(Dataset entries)
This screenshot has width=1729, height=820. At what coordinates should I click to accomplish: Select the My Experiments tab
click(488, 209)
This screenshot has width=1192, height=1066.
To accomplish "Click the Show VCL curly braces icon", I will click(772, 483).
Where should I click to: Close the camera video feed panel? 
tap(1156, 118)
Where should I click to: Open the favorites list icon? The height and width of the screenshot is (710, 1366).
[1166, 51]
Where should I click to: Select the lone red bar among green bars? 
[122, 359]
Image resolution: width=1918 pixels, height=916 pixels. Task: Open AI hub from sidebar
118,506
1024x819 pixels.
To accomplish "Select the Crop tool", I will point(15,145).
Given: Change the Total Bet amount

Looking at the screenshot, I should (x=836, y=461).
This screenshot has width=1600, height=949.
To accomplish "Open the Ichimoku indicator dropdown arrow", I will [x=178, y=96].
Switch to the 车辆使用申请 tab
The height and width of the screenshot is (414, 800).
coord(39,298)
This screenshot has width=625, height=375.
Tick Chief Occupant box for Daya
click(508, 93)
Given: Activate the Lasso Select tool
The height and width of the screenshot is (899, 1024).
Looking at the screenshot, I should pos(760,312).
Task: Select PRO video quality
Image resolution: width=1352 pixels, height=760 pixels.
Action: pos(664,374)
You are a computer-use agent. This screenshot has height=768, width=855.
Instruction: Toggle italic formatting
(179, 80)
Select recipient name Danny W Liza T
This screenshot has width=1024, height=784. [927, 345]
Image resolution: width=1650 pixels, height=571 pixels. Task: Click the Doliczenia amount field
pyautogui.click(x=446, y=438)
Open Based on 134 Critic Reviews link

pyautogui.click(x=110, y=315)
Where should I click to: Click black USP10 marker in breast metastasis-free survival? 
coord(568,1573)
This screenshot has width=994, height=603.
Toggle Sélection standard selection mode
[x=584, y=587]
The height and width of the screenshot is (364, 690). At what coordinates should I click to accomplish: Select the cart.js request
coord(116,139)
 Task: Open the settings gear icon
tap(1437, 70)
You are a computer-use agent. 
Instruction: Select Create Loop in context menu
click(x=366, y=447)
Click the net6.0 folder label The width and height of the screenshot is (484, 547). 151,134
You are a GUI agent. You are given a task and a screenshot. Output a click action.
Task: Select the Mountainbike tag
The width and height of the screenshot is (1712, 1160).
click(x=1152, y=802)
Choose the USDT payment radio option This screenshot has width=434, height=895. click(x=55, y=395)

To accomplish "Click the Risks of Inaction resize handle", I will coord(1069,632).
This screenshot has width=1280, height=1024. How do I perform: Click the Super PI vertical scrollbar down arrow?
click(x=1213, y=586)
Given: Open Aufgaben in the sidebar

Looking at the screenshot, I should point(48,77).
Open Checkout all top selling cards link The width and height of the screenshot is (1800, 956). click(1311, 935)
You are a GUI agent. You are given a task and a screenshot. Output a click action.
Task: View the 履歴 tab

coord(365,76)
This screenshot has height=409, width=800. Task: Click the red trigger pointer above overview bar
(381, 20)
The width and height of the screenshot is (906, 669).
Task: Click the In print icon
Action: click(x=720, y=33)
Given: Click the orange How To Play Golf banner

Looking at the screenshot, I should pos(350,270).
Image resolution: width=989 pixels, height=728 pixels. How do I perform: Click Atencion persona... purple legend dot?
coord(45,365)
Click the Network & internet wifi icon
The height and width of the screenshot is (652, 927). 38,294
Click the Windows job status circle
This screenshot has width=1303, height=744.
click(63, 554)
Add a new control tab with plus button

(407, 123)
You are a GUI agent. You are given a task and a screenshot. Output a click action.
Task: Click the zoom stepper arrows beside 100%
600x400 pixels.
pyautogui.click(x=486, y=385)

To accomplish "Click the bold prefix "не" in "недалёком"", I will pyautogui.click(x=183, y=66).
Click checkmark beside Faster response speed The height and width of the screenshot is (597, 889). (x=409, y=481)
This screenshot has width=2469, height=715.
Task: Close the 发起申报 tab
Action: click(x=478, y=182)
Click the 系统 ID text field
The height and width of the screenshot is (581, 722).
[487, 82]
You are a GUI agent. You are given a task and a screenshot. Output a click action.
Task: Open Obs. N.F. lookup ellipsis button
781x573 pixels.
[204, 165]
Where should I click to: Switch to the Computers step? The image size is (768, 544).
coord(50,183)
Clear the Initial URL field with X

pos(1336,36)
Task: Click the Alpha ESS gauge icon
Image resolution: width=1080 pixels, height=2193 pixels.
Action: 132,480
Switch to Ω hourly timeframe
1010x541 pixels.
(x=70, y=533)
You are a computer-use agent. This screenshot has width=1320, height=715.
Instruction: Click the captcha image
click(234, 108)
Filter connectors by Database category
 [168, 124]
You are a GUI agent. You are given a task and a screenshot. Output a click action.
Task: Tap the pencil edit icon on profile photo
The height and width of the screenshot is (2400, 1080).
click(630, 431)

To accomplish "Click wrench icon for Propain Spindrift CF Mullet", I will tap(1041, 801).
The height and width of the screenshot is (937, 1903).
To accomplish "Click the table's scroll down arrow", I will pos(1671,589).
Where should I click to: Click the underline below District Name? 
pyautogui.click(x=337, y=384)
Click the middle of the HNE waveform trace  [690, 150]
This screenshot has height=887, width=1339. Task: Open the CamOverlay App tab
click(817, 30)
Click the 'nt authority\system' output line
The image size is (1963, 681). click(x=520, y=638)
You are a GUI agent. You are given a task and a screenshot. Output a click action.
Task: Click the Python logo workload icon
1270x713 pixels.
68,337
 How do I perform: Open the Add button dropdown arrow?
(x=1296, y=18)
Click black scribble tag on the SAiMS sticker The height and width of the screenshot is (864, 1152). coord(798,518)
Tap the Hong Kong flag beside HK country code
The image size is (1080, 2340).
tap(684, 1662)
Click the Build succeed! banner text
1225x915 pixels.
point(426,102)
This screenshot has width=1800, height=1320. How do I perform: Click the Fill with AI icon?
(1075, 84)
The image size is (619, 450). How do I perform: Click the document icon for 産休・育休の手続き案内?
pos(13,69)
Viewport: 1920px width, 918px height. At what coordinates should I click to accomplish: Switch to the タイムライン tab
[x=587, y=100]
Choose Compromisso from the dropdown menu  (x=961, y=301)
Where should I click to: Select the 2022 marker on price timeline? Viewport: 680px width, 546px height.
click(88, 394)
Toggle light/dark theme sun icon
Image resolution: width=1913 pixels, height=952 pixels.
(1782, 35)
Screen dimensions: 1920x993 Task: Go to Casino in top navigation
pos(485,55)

Work request
All lines from the one holding "Task: Tap the" through the end of the entries need to be given again exactly. Leave out the others.

Finished exercise
Task: Tap the pencil edit icon on profile photo
The height and width of the screenshot is (2400, 1080).
click(630, 431)

To accomplish "Click wrench icon for Propain Spindrift CF Mullet", I will tap(1041, 801).
The height and width of the screenshot is (937, 1903).
To accomplish "Click the table's scroll down arrow", I will pos(1671,589).
Where should I click to: Click the underline below District Name? 
pyautogui.click(x=337, y=384)
Click the middle of the HNE waveform trace  [690, 150]
This screenshot has height=887, width=1339. Task: Open the CamOverlay App tab
click(817, 30)
Click the 'nt authority\system' output line
The image size is (1963, 681). click(x=520, y=638)
You are a GUI agent. You are given a task and a screenshot. Output a click action.
Task: Click the Python logo workload icon
1270x713 pixels.
68,337
 How do I perform: Open the Add button dropdown arrow?
(x=1296, y=18)
Click black scribble tag on the SAiMS sticker The height and width of the screenshot is (864, 1152). coord(798,518)
Tap the Hong Kong flag beside HK country code
The image size is (1080, 2340).
tap(684, 1662)
Click the Build succeed! banner text
1225x915 pixels.
point(426,102)
This screenshot has width=1800, height=1320. How do I perform: Click the Fill with AI icon?
(1075, 84)
The image size is (619, 450). How do I perform: Click the document icon for 産休・育休の手続き案内?
pos(13,69)
Viewport: 1920px width, 918px height. At what coordinates should I click to accomplish: Switch to the タイムライン tab
[x=587, y=100]
Choose Compromisso from the dropdown menu  (x=961, y=301)
Where should I click to: Select the 2022 marker on price timeline? Viewport: 680px width, 546px height.
click(88, 394)
Toggle light/dark theme sun icon
Image resolution: width=1913 pixels, height=952 pixels.
(1782, 35)
Screen dimensions: 1920x993 Task: Go to Casino in top navigation
pos(485,55)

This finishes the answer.